The first objection is that the bill shows on its face “that the plaintiffs, at the time they executed the deed to V. M. Sutton, did so with the express intention and design of defrauding certain real estate agents out of commissions which were claimed by said agents,” and that, therefore, the bill fails to state a case for relief. In support of this contention we are referred to the case of Harris v. Harris, 23 Gratt. (64 Va.) 737, and other decisions of this court, ending with Nunnally v. Stokes, 116 Va. 472, 82 S. E. 79, in which this court, in suits to annul conveyances, has recognized and applied the familiar maxim, “Nemo allegans suam turpitudinem audiendus est.”

No rule is better settled in our law than the one here invoked, but it cannot be applied to the case in hand, as will clearly appear from the allegations of the bill considered in the light of the following statement by Judge Buchanan in Nunnally v. Stokes, supra: “While the bill charges that the appellant was mentally inferior to her grantee, Stokes, it is not alleged* nor is it pretended, that she did not have sufficient capacity to make a valid contract. It is well settled that where both parties are legally capable of making contracts, although one may be much superior in mental capacity to the other, that circumstance does not take the case out of the general rule, unless it appears that some advantage was taken or undue influence exerted to obtain the conveyance” (italics ours). See, also, Tatum v. Tatum, 101 Va. 77, 43 S. E. 184; Smith v. Elliott, 1 Pat. and H. 307.

As will conclusively appear ip connection with the second ground of demurrer, the complainants in this case substantially allege the existence of the very elements which were wanting to warrant relief in the Nunnally *277case, namely, their lack of sufficient capacity to make a contract, and the exercise over them of an undue advantage and influence to obtain the conveyance. Moreover, the bill charges that the false and fraudulent representations of J. M. Sutton, as to the danger of suits to collect commissions, were part and parcel of the general plan and scheme of fraud by which Sutton himself procured the conveyance.

There is no merit in this objection to the bill, and we pass to a consideration of the second and only remaining ground of demurrer, which is, as stated in the petition for appeal, “that according to the allegations of the plaintiffs’ bill, the suit could not possibly have been maintained by the parties plaintiff for the reason that if the allegations therein set forth are true the plaintiff, Elvina E. Glaze, was manifestly incapable of maintaining a suit in her own proper person.”

• • •

**Requirement 1**
In the court opinion, what maxim has the court recognized and applied in suits to annul conveyances?
**Requirement 2**
Translate this sentence from the court opinion into Spanish: "Moreover, the bill charges that the false and fraudulent representations of J. M. Sutton, as to the danger of suits to collect commissions, were part and parcel of the general plan and scheme of fraud by which Sutton himself procured the conveyance."
**Requirement 3**
Carry on the court opinion from its last sentence.
The rows have nothing to do with the court opinion.

Dataset rows:
• • •

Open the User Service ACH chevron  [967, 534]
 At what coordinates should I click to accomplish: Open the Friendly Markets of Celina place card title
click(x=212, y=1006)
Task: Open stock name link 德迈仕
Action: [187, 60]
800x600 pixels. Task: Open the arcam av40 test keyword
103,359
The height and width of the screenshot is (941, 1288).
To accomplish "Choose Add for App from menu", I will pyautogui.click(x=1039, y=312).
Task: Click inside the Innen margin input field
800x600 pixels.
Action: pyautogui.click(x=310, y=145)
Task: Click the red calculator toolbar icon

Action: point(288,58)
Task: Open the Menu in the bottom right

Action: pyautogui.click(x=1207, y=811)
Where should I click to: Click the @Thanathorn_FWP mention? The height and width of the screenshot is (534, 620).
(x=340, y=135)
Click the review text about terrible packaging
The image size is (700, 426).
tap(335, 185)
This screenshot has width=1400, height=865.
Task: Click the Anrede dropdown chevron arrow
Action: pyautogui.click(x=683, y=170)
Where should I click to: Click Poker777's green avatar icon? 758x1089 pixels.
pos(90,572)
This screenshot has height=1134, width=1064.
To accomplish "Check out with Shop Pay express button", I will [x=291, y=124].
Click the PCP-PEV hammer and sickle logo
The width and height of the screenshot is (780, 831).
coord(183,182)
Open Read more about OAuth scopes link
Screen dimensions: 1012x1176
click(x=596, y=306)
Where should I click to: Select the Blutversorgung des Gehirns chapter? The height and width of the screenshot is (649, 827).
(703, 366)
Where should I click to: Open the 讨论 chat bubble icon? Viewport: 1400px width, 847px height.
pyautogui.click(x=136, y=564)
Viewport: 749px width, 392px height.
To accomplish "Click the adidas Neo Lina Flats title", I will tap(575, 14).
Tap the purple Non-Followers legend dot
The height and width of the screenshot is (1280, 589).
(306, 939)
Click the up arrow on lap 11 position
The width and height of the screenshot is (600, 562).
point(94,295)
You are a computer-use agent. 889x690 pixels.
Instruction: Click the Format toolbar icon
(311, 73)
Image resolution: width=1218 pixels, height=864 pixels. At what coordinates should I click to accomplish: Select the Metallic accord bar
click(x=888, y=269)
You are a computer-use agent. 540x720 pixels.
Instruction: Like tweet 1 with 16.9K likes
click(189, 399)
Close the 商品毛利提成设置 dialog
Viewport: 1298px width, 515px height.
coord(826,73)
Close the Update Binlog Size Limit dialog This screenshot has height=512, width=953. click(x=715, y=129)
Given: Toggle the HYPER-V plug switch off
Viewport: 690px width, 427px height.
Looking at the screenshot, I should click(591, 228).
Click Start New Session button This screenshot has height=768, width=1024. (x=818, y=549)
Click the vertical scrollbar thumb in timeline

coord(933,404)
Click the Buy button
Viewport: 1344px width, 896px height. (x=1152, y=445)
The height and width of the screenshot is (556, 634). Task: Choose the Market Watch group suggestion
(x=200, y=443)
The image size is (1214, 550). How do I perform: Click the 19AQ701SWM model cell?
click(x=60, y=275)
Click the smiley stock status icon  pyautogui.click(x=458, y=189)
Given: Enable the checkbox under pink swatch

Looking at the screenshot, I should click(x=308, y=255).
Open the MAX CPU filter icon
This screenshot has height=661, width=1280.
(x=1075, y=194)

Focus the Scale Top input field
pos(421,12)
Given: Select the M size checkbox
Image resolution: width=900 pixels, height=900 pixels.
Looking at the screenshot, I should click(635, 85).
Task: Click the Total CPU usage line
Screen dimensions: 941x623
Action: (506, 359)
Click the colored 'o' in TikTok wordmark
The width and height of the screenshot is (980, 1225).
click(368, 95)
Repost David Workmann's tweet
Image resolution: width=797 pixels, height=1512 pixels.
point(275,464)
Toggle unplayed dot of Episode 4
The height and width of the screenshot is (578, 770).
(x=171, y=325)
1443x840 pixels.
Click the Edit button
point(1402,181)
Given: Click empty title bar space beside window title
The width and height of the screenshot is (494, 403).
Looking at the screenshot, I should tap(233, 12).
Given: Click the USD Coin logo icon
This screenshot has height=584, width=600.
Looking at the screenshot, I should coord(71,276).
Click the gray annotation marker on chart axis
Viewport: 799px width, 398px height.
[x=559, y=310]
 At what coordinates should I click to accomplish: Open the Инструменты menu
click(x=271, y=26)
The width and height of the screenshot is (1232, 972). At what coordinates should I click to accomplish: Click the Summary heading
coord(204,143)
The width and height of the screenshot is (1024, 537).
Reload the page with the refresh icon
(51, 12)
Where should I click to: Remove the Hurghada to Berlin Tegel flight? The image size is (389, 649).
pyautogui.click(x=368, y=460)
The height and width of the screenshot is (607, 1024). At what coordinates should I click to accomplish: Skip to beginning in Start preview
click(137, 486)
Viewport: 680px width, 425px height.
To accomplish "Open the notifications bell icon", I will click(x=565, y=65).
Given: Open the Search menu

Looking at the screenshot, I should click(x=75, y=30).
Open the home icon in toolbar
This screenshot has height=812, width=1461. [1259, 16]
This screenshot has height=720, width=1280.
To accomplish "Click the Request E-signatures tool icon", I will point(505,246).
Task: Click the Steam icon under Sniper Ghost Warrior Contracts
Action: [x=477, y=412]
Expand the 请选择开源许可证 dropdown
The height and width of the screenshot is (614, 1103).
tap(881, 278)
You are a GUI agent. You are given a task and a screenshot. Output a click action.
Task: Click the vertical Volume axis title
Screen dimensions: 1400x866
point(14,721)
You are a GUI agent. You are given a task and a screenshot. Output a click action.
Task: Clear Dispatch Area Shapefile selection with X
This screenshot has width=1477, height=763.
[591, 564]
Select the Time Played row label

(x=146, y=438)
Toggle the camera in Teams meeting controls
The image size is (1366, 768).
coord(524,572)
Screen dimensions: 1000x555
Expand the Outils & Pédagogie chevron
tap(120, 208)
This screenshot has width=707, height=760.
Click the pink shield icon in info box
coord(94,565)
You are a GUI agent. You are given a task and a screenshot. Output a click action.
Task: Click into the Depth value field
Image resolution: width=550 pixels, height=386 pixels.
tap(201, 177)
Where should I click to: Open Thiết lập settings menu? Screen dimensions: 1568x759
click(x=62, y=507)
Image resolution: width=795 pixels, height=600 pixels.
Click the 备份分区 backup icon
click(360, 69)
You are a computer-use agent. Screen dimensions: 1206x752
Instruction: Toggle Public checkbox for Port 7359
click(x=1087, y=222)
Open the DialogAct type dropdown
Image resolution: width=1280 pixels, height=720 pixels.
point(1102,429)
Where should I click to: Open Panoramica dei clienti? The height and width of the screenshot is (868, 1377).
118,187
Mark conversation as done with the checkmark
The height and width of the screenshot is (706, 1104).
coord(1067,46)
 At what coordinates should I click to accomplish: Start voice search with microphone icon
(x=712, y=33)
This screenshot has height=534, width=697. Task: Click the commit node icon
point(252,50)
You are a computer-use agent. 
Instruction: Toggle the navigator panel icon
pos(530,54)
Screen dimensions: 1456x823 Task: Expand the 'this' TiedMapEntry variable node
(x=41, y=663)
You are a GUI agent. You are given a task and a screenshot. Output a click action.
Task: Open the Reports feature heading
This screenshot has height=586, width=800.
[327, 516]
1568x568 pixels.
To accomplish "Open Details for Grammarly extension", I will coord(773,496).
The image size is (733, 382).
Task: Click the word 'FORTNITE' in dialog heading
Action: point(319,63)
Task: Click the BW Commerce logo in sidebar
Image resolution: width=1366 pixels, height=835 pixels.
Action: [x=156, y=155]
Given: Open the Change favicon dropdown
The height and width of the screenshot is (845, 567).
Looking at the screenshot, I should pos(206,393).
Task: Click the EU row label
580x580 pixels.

• • •

**Exercise response 1**
"Nemo allegans suam turpitudinem audiendus est."

**Exercise response 2**
Además, la demanda alega que las declaraciones falsas y fraudulentas de J. M. Sutton, en cuanto al peligro de demandas para cobrar comisiones, formaban parte integrante del plan y esquema general de fraude mediante el cual el propio Sutton obtuvo el traspaso.

**Exercise response 3**
It will be observed, as above stated, that the construction thus placed by appellant upon the charges in the bill completely answers the first ground of demurrer, and renders wholly inapplicable to this case the general rule laid down in Nunnally v. Stokes, supra, and other cases of that type.

-It is equally clear, we think, that the demurrer cannot be sustained upon this second ground. The record does not disclose, and counsel for the contending parties are not agreed, whether this defense was made in the lower court. If the question was not raised there, it is of too technical a nature to receive serious consideration when raised for the first time on appeal. Bird’s Committee v. Bird, 21 Gratt. (62 Va.) 715; Cole’s Committee v. Cole, 28 Gratt. (69 Va.) 365. See, also, Richmond Ry. & Elec. Co. v. Bowles, 92 Va. 738, 24 S. E. 388; Jackson v. Counts, 106 Va. 7, 54 S. E. 870.

The demurrer, whatever may have been the grounds urged in the lower court, appears not to have been argued until after the taking of the evidence was completed. We *278cannot say whether the objection for want of proper parties was or was not raised at all, but there is a presumption in favor of the correctness of the decree appealed from, and the burden-is on the appellant to satisfy us that the decree contains reversible error. Smith v. Alderson, 116 Va. 986, 83 S. E. 373; Johnson v. Michaux, 110 Va. 595, 66 S. E. 823. This rule of decision would seem to apply with peculiar force to a question involving, as does the one now being considered, the merest matter of form— the intervention of a nominal party as a next friend (there being no committee), who would have been merely “a shadow,” as expressed by the president of this court in Richmond, Ry. &c. Co. v. Bowles, supra, and whose nominal presence or absence it is now manifest could not possibly have helped or hurt the rights of any party at any stage of this cause.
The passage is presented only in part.